Richard Milani, MD, FACC, FAHA
Datica Podcast

Richard Milani, MD: How Innovators Can Improve The Clinical Experience For Patients

January 19, 2018   EHR Innovation Podcast

We didn’t begin seeing the Clinical Transformation Officer role within healthcare in wide numbers until around 2014. Possibly this is due, in part, to the multi-disciplinary domain of digital health becoming widely viewed as providing an avenue for transforming healthcare at the same time. Today’s podcast with Ocshner’s Clinical Transformation Officer Dr. Richard Milani takes even those with limited knowledge of the role and provides context into how this role fits within the ecosystem of healthcare innovation. Datica’s Chief Data Officer, Mark Olschesky, sat down with Dr. Milani while in New Orleans to speak at the HL7 Partners in Interoperability Summit, and visited with him to learn more about the innovations that Ocshner is delivering—and how this health system views clinical transformation.

Dr. Milani responds:

On why health systems are adding Clinical Transformation Officers: “We realize and recognize that we have to transform ourselves in order to be more cost-effective and achieve better quality outcomes — not only the U.S. but across the world.

Their sole purpose is to be able to ready health systems for the needed transformation that is coming.”

On value-based care: “I think that it is the best thing that could happen for people, because at the end of the day you want to see a physician or go to a hospital that’s going to deliver high value, high quality, safe care, in the most efficient way possible for you so you can get what you need done, get out safely and not have problems that occur, or repeat hospitalizations for whatever procedure you might have had.”

Death and Dollars - Milani Book

On the largest constraints for delivery of new innovations: “The biggest constraints are always going to be culture. We have to appeal to what is best for our customers and in this case patients are our customers; that generally helps things along. But typically the greatest difficulty you will have is culture and moving culture around.

On how the Ocshner innovation team works with the IT department: “We are independent but we are close in terms of not interfering with the day-to-day job that they have to perform, which is to keep the trains running on time. They need to make sure that our EMR is up-to-date, operational, safe, effective, secure and those are critically important functions. We work side by side with them.”

On the vendor approach that doesn’t align with a health system: “What doesn’t work is if a vendor is just purely just trying to sell their product and they are not interested ultimately in making this frictionless.”
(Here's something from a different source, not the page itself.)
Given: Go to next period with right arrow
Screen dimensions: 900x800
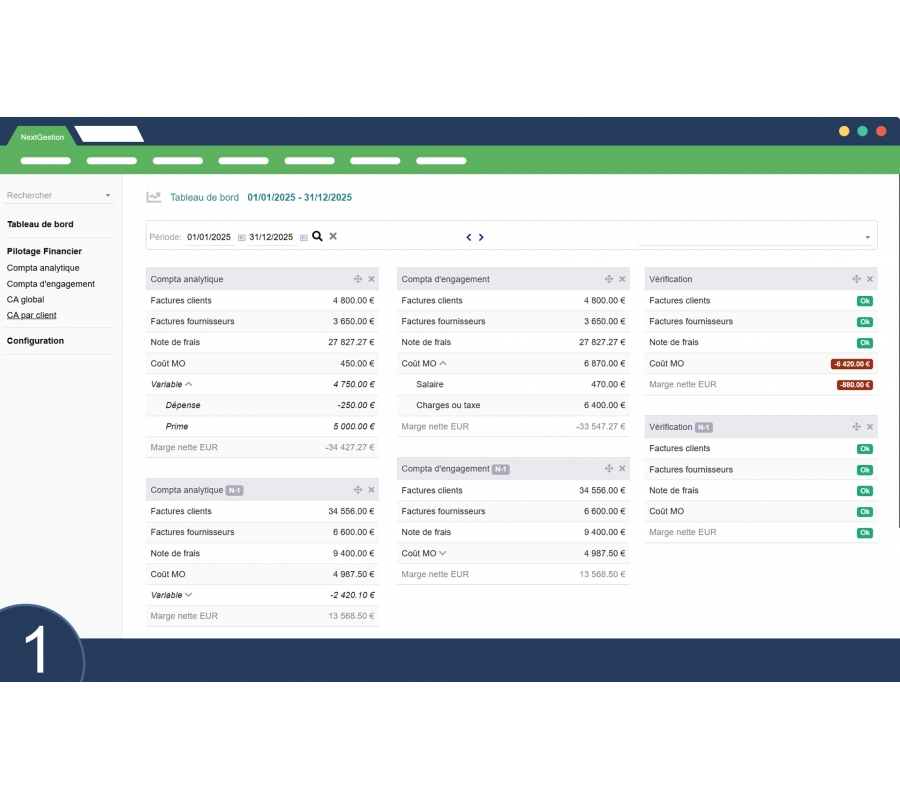Looking at the screenshot, I should coord(481,238).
I see vendors and systems coming together much more collegially than in the past and clearly and has demonstrated the real significant impact of interoperability.

On the state of interoperability: “I see vendors and systems coming together much more collegially than in the past and clearly and has demonstrated the real significant impact of interoperability. Having the information in one location where we can now categorize and do all kinds of things with that information to interact with the patient at the right moment, at the right time, and at the right place is critical for us.”

On Ocshner’s transformation focus: “Our mantra has always been the quadruple aim. Anything that we do from an innovation perspective tries to target at least one, if not all the principles of the quadruple aim, which is namely improving the health of the population, improving the quality of the care that we provide, reducing the costs of care for our population and finally, the fourth aim is now — how can we do this while improving the workload on the providers of care.”

On ideas for clinicians and informaticists working at startups: “Clearly, for any startup in the healthcare sector, it’s going to be difficult for you to be able to sell whatever product you have, unless you have some real-world data and outcomes based on that data. I think it would be very important for any of these small startups to develop relationships with delivery systems to say: We’ve got this idea. Do you think this has legs? Not only to test it out, but to get advice and feedback. We provide counsel to a lot of small startups. Sometimes the way they imagine healthcare delivery to be is somewhat different than it really is.”

Today's Guest

Richard Milani, MD, FACC, FAHA
Richard Milani, MD, FACC, FAHA

Clinical Transformation Officer, Ocshner Health System

Dr. Richard Milani is the Chief Clinical Transformation Officer and Vice-Chairman of the Department of Cardiology at Ochsner Health System.

His background and research focuses on population health with a special interest in chronic disease and medical informatics. After receiving his Internal medicine training at the University of Florida, Dr. Milani completed fellowships in Critical Care Medicine at the University of Florida, Preventive Medicine and Clinical Epidemiology at Harvard University, and Cardiovascular Diseases at Ochsner Clinic Foundation. He has authored over 500 medical publications, including his upcoming book: Death and Dollars: Solving the Epidemic of Chronic Disease.

Our Interviewer

Mark Olschesky
Mark Olschesky

Datica Alumni — Former Chief Data Officer

Mark joined Datica to help bring healthcare forward into the new era of value-based care. He believes in the value of openness and transparency, but the importance of privacy and security.